Content starts

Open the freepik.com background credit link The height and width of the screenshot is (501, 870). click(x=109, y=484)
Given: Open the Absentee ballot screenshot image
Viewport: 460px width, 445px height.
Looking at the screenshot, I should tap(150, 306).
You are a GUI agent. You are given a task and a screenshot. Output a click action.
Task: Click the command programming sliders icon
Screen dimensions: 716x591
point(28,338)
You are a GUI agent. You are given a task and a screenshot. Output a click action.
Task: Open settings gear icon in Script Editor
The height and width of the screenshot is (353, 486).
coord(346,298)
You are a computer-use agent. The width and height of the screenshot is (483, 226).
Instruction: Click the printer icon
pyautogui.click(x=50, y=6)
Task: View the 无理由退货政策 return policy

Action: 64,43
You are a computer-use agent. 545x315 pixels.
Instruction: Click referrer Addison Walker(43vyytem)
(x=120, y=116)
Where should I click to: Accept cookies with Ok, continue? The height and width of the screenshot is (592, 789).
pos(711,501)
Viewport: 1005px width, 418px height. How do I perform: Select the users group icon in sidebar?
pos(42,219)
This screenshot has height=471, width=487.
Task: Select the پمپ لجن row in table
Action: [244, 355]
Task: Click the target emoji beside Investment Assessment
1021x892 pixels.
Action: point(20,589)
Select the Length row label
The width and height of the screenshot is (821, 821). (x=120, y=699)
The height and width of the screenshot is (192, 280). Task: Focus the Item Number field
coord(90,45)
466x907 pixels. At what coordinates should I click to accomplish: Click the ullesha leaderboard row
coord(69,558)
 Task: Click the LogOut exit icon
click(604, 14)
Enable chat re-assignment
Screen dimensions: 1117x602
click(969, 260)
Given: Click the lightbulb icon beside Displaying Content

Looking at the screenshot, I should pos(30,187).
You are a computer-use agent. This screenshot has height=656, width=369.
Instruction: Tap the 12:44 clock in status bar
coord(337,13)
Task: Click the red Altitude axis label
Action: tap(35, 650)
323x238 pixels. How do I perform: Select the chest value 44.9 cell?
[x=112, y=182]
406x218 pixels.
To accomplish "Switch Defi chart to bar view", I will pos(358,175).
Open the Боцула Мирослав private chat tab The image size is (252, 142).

Content ends

### WHAT YOU WILL DO
Write the data out once more. Keep every word the same.

### RESULT
Open the freepik.com background credit link The height and width of the screenshot is (501, 870). click(x=109, y=484)
Given: Open the Absentee ballot screenshot image
Viewport: 460px width, 445px height.
Looking at the screenshot, I should tap(150, 306).
You are a GUI agent. You are given a task and a screenshot. Output a click action.
Task: Click the command programming sliders icon
Screen dimensions: 716x591
point(28,338)
You are a GUI agent. You are given a task and a screenshot. Output a click action.
Task: Open settings gear icon in Script Editor
The height and width of the screenshot is (353, 486).
coord(346,298)
You are a computer-use agent. The width and height of the screenshot is (483, 226).
Instruction: Click the printer icon
pyautogui.click(x=50, y=6)
Task: View the 无理由退货政策 return policy

Action: 64,43
You are a computer-use agent. 545x315 pixels.
Instruction: Click referrer Addison Walker(43vyytem)
(x=120, y=116)
Where should I click to: Accept cookies with Ok, continue? The height and width of the screenshot is (592, 789).
pos(711,501)
Viewport: 1005px width, 418px height. How do I perform: Select the users group icon in sidebar?
pos(42,219)
This screenshot has height=471, width=487.
Task: Select the پمپ لجن row in table
Action: [244, 355]
Task: Click the target emoji beside Investment Assessment
1021x892 pixels.
Action: point(20,589)
Select the Length row label
The width and height of the screenshot is (821, 821). (x=120, y=699)
The height and width of the screenshot is (192, 280). Task: Focus the Item Number field
coord(90,45)
466x907 pixels. At what coordinates should I click to accomplish: Click the ullesha leaderboard row
coord(69,558)
 Task: Click the LogOut exit icon
click(604, 14)
Enable chat re-assignment
Screen dimensions: 1117x602
click(969, 260)
Given: Click the lightbulb icon beside Displaying Content

Looking at the screenshot, I should pos(30,187).
You are a computer-use agent. This screenshot has height=656, width=369.
Instruction: Tap the 12:44 clock in status bar
coord(337,13)
Task: Click the red Altitude axis label
Action: tap(35, 650)
323x238 pixels. How do I perform: Select the chest value 44.9 cell?
[x=112, y=182]
406x218 pixels.
To accomplish "Switch Defi chart to bar view", I will pos(358,175).
Open the Боцула Мирослав private chat tab The image size is (252, 142).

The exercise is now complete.